As paredes mofadas tinham escritos em uma linguagem
desconhecida em uma faixa pintada de amarelo desbotado dando
volta em torno do salão. Completava o lugar um grande altar de
granito negro, um pouco mais alto que a altura de uma cama, de
onde havia buracos em seus quatro cantos que pendiam para
quatro potes manchados de vermelho no chão. Eu estava com
muito medo e não demorou para que começassem a entrar
diversas figuras deformadas e com o mesmo cheiro de peixe podre,
mas em diversos níveis de deformação, que remetiam todas ao
mesmo ídolo profano que dominava aquela sala.
Quando já havia cerca de umas 20 pessoas naquela sala iniciou-se
um ritual que envolvia cânticos em uma língua estranha, que
parecia um coaxar de sapos. Aquilo me encheu de pavor e me
deixou em um pânico que me faltava palavras para gritar, forças
para tentar fugir ou mesmo desmaiar.
De repente os cânticos impronunciáveis cessaram e uma jovem
amarrada foi trazida carregada por quatro seres com as mãos
palmadas e com a mesma pele esverdeada que vi no atendente do
hotel até o altar negro. Eles tinham a cabeça ainda mais
protuberante que os demais presentes e colocaram a jovem
amarrada naquela pedra escura e profana.
Um daqueles seres abomináveis começou a proferir sua reza
demoníaca enquanto segurava em sua mão esquerda uma faca
estranha e após alguns segundos de transe, cortou o peito da
jovem e arrancou seu coração, que foi depositado nos pés da
estátua enquanto entoavam um mantra repetindo o nome daquela
bestialidade de pedra – Dagon, Dagon, Dagon!
Rapidamente, o sacerdote recolheu os quatro potes com sangue e
dirigiu-se a estátua e passou todo o sangue de um dos baldes em
sua base. Outros três de seus serviçais pegaram cada um pote,
subiram por uma escada lateral e derramaram o sangue no ídolo
amaldiçoado e quando terminaram, viraram-se para mim, o que
fez com que entrasse em pânico, imaginando meu destino.
Quando vieram até mim para me carregar eu não resisti e desmaiei
pelo pavor e cansaço que tomavam conta de mim. Não me lembro
muita coisa a partir desse ponto, apenas que eu estava em uma
sala com muitas mulheres, dezenas de mulheres, que hora eram
belas e perfeitas e ora se transformavam em abominações com
aqueles corpos deformados e o fétido odor de peixe.
Elas me seduziam e davam de beber uma bebida doce e agradável
e quanto mais eu bebia mais elas ficavam lindas e mais força e
vitalidade eu adquiria.
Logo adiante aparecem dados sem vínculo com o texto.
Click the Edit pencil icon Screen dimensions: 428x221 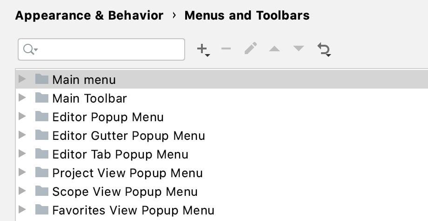pyautogui.click(x=251, y=48)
Elas queriam que eu copulasse com elas e
fosse o criador de uma raça mais forte, pois diziam que seus
homens eram velhos e doentes e que queriam meu corpo para
satisfaze-las e gerar uma nova vida em cada uma delas.
Nesse sonho ou alucinação eu fiz amor com todas elas e digo a
mim mesmo que não foi real, pois jamais teria forças para
conseguir atender a todas aquelas mulheres. Acho que vivi tantos
horrores naquela cidade, que comecei a ter sonhos e pesadelos
misturados. Ao menos é o que eu quero acreditar.
Quando acordei estava sozinho na igreja. Era de manhã e resolvi
correr até o hotel para pegar o ônibus e por pouco não perdi sua
saída. Quando paguei o motorista vi que ele tinha o mesmo
aspecto horrendo dos demais moradores daquela maldita
cidade, embora com traços mais atenuados da deformidade. Não
consegui pregar o olho até chegar em Newburyport e de lá entrar
de clandestino em um trem de carga até Boston. Foi no porto
dessa cidade que encontrei um navio que estava vindo para
Buenos Aires e consegui voltar para nossa terra.
Acabei adoecendo pela falta de sono e pavor que ainda sinto. Acho
que foi por isso que o português me deixou aqui em Salvador. Sei
que tudo o que conto para a senhorita pode parecer loucura, mas
eu vivi tudo isso. Talvez você possa acreditar ou duvidar, não me
importo. Pode ser castigo por ter tirado a vida de um homem por
acidente ou pode até ser que existe mais de um deus ou mais de
um diabo que assola esta terra. Mas jamais conseguirei esquecer o
horror que passei em Innsmouth e a face da mulher que morreu
em nome da devoção de aberrações a seu ídolo pagão.
A jovem noviça nada me disse. Ela apenas levantou, retirou o véu
branco de seu hábito, deixando ele na cadeira onde permanecera
sentada e saiu pela porta sem olhar para trás.